# Prompt
Write out the records again, swapping every "Viewport" for "Window" and leaving the rest unchanged. Leave the pictures out of the answer.

# Data extract
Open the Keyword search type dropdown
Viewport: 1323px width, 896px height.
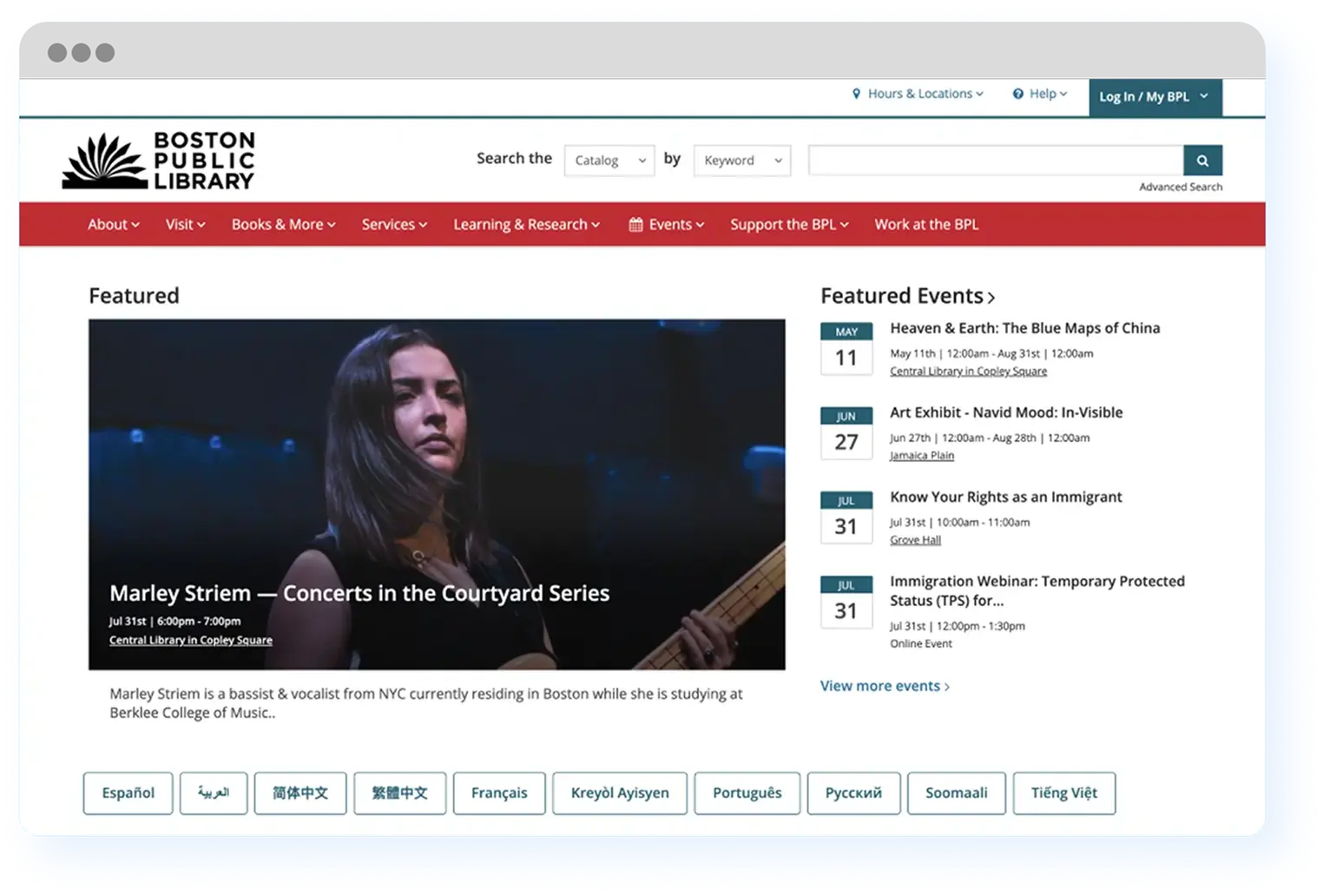742,161
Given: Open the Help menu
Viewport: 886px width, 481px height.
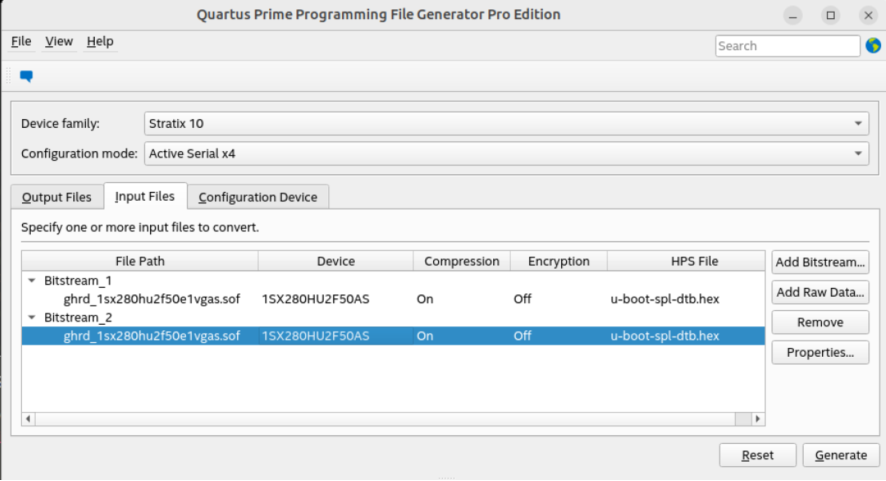Looking at the screenshot, I should point(99,42).
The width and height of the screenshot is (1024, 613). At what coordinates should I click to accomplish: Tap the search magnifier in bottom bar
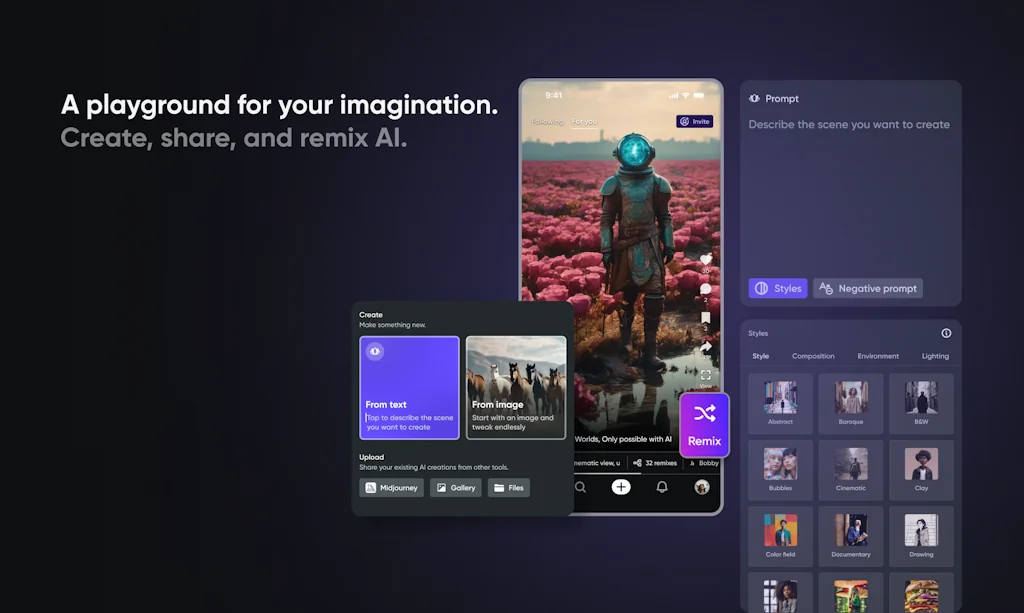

# Written solution
Open the Keyword search type dropdown
Window: 1323px width, 896px height.
742,161
Given: Open the Help menu
Window: 886px width, 481px height.
Looking at the screenshot, I should point(99,42).
The width and height of the screenshot is (1024, 613). At what coordinates should I click to accomplish: Tap the search magnifier in bottom bar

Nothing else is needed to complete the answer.